Submitted October 17, 2008
Accepted January 24, 2009
Myc sensitizes p53 deficient cancer cells to the DNA damaging effects of the DNA methyltransferase inhibitor Decitabine
Andreas Hoglund, Lisa M. Nilsson, Linus Plym Forshell, Kirsteen H. Maclean, and Jonas A. Nilsson*
Department of Molecular Biology, Umea University, Umea, Sweden
* Corresponding author; email: jonas.nilsson{at}molbiol.umu.se.
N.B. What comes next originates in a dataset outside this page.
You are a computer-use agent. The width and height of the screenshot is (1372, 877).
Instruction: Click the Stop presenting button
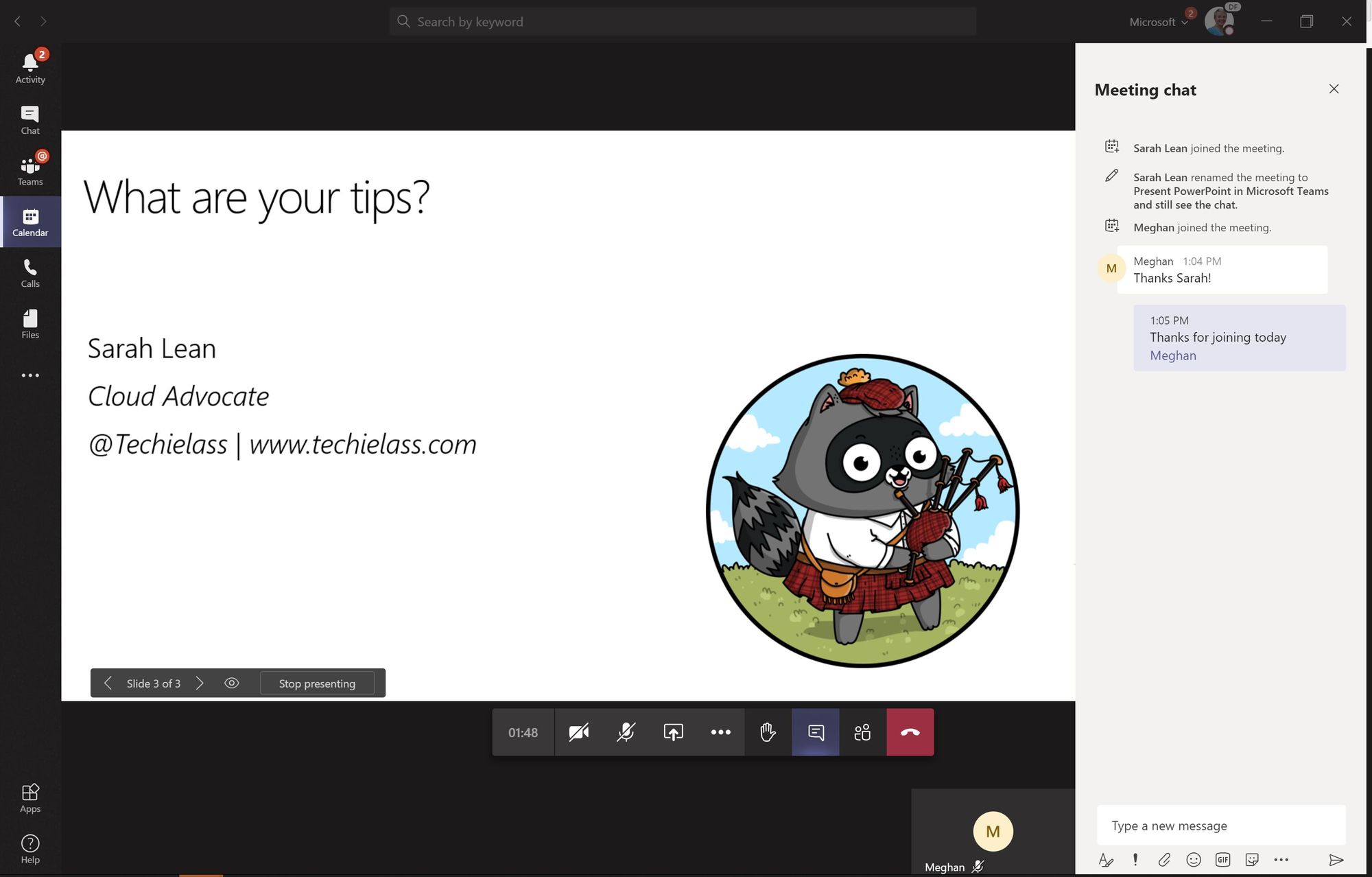click(317, 683)
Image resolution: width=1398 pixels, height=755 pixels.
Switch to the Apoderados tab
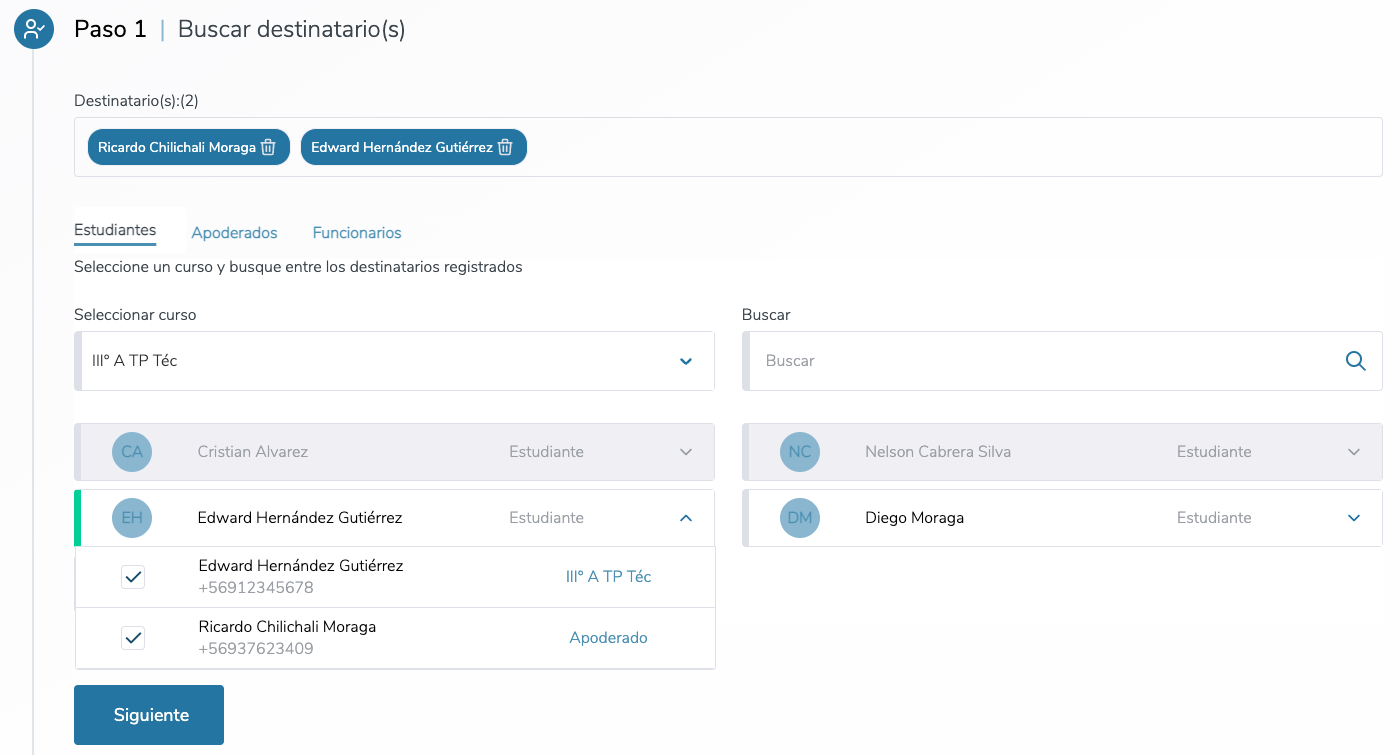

Decitabine (also referred to as Dacogen or 5-aza-2'-deoxycytidine) is a drug that has recently been FDA-approved for the treatment of myelodysplastic syndrome (MDS). The mechanism of action is believed to be the blocking of DNA methylation and thereby reactivating silenced genes involved in harnessing MDS. When analyzing reactivation of genes involved in Burkitt lymphoma (BL) we discovered that Decitabine also sensitizes tumor cells by inducing DNA damage. This sensitization is grossly augmented by the MYC oncogene, which is overexpressed in BL, and occurs in cells lacking a functional p53 tumor suppressor pathway. In p53-deficient BL cells and p53-/- mouse embryo fibroblasts, Myc overrides a transient G2-block exerted by Decitabine via activation of Chk1. This triggers aneuploidy and cell death which correlates with, but can occur in the absence of, EBV reactivation, caspase activation and/or expression of the BH3-only protein Puma. In vivo modeling of Myc-induced lymphoma suggests that Decitabine constitutes a potential new drug against lymphoma which would selectively sensitize tumor cells but spare normal tissue.